SUPPLIED MATERIAL:

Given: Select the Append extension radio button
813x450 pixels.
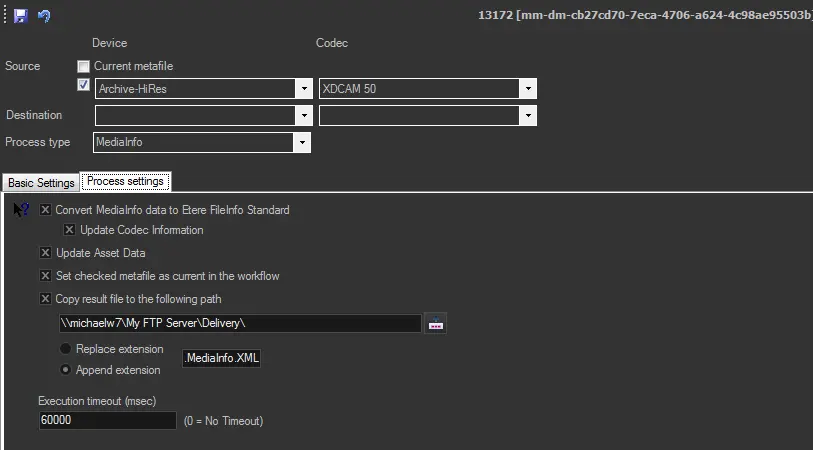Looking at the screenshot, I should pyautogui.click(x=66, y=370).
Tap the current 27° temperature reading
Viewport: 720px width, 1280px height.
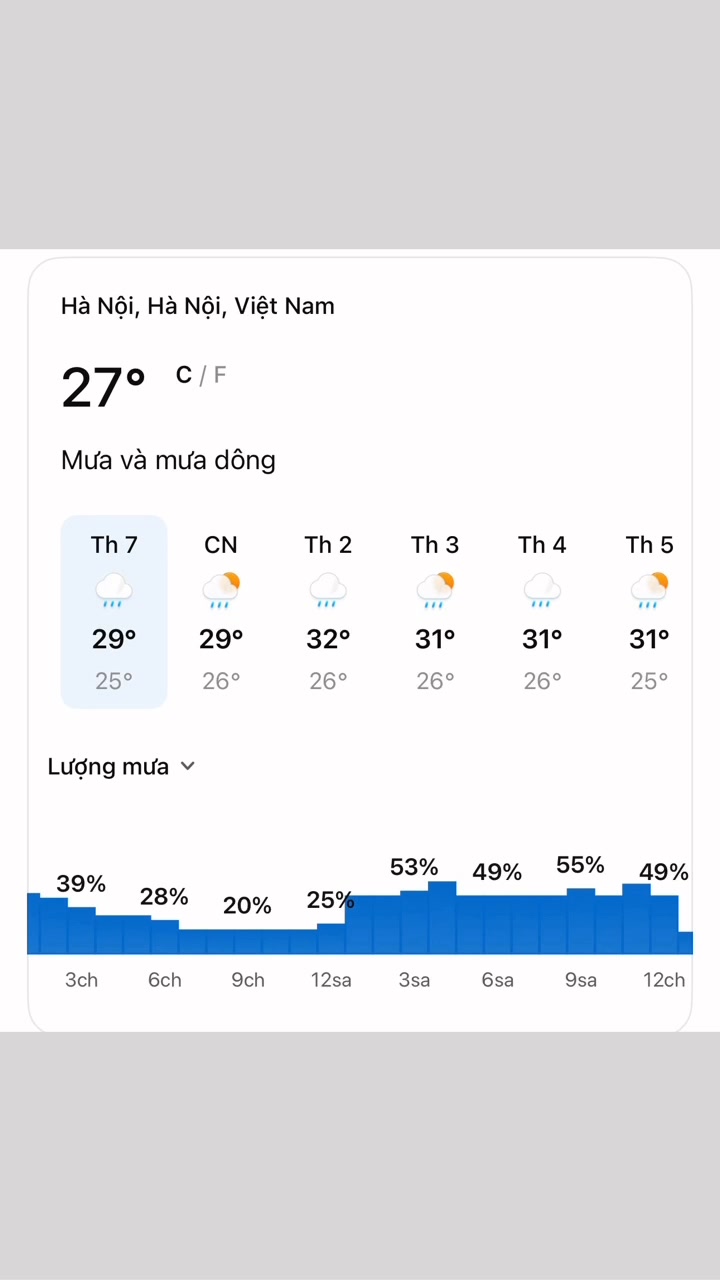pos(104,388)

WHAT TO PRODUCE:
Each entry above should be returned exactly as written, minus its pictures.

ANSWER FOR THE TASK:
Given: Select the Append extension radio button
813x450 pixels.
Looking at the screenshot, I should pyautogui.click(x=66, y=370).
Tap the current 27° temperature reading
Viewport: 720px width, 1280px height.
pos(104,388)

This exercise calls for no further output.